Action item:
The whole listing that follows is to be restated word for word, images excluded.
---- Records provided
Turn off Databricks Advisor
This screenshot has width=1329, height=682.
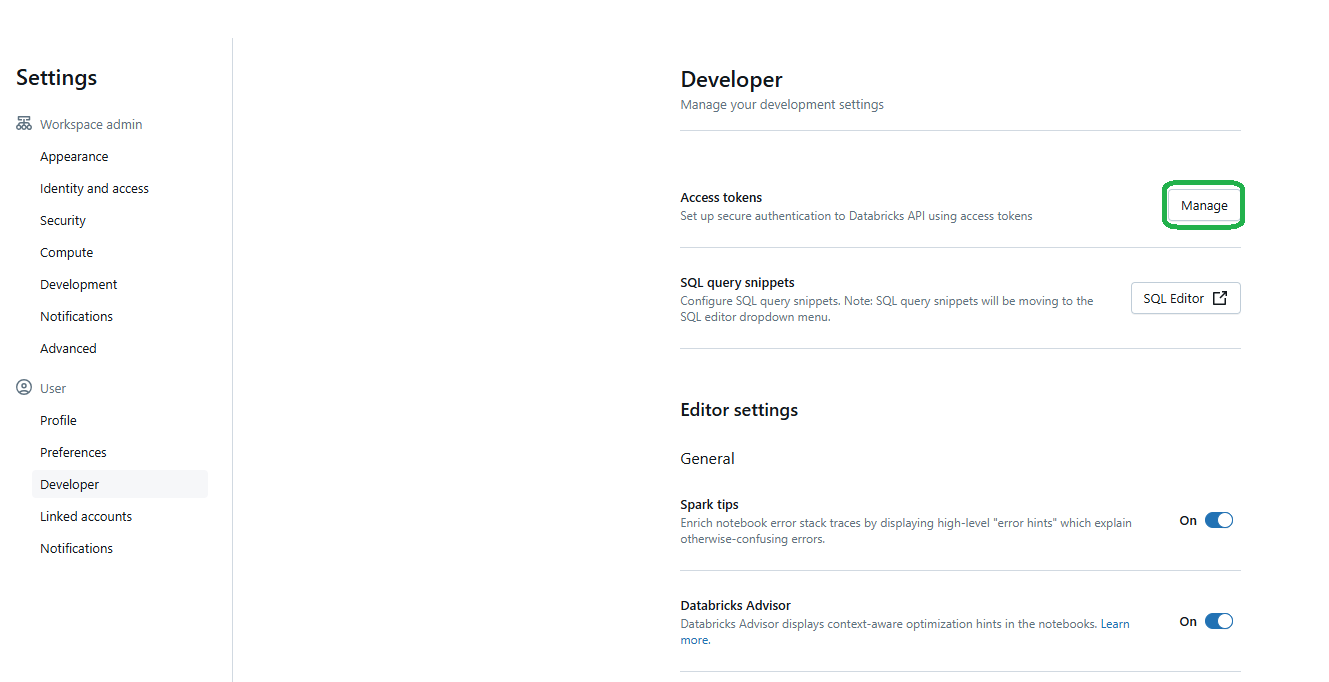[x=1218, y=621]
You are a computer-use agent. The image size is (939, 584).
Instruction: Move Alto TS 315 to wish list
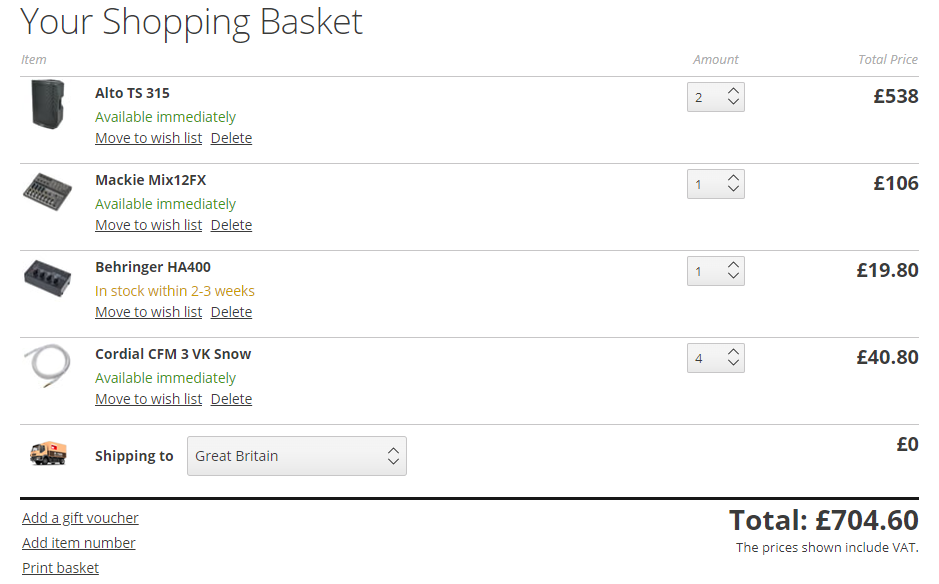click(149, 138)
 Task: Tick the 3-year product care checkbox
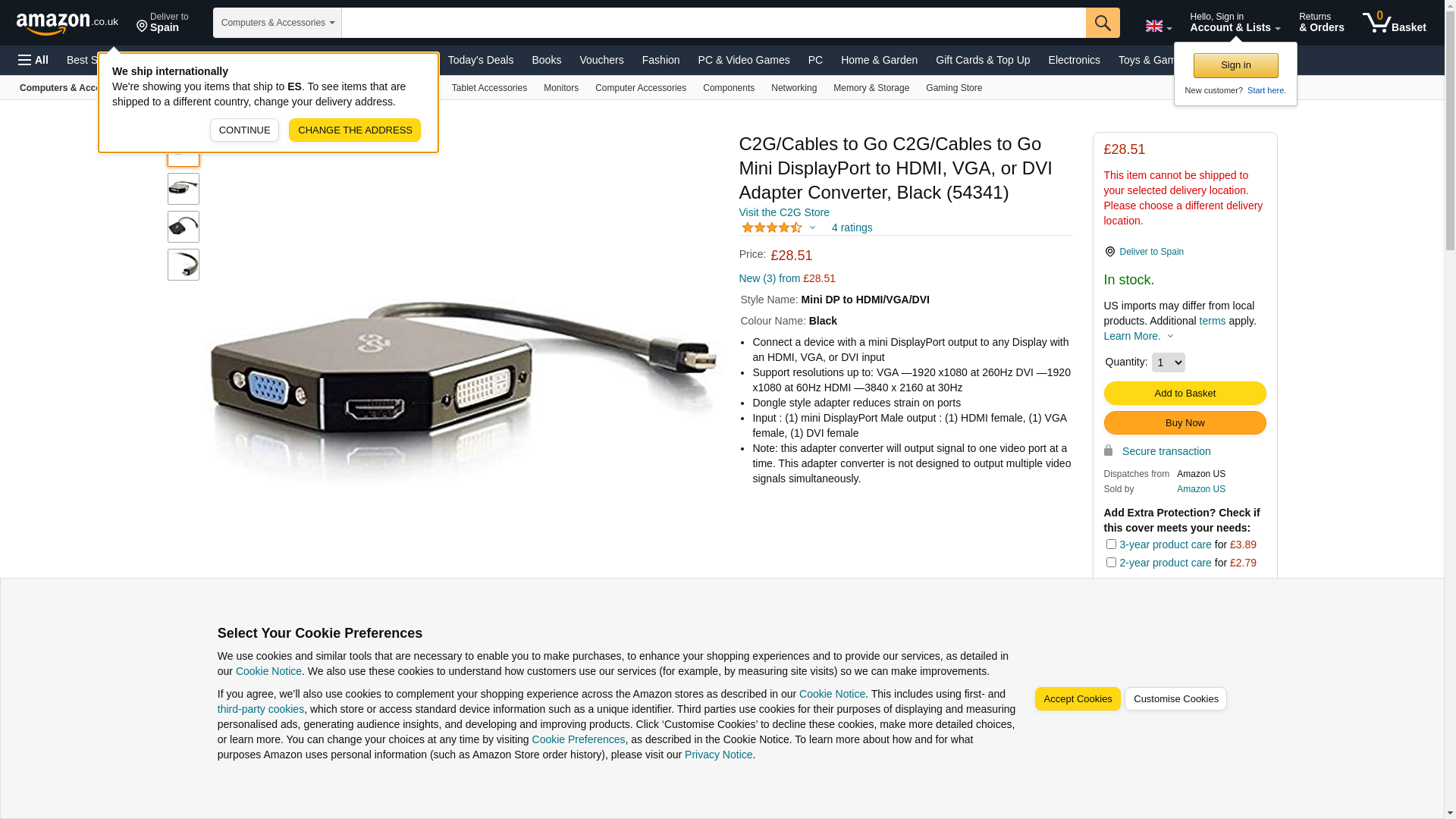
--------
Completed exercise:
Turn off Databricks Advisor
This screenshot has width=1329, height=682.
[x=1218, y=621]
You are a computer-use agent. The image size is (939, 584).
Instruction: Move Alto TS 315 to wish list
click(149, 138)
 Task: Tick the 3-year product care checkbox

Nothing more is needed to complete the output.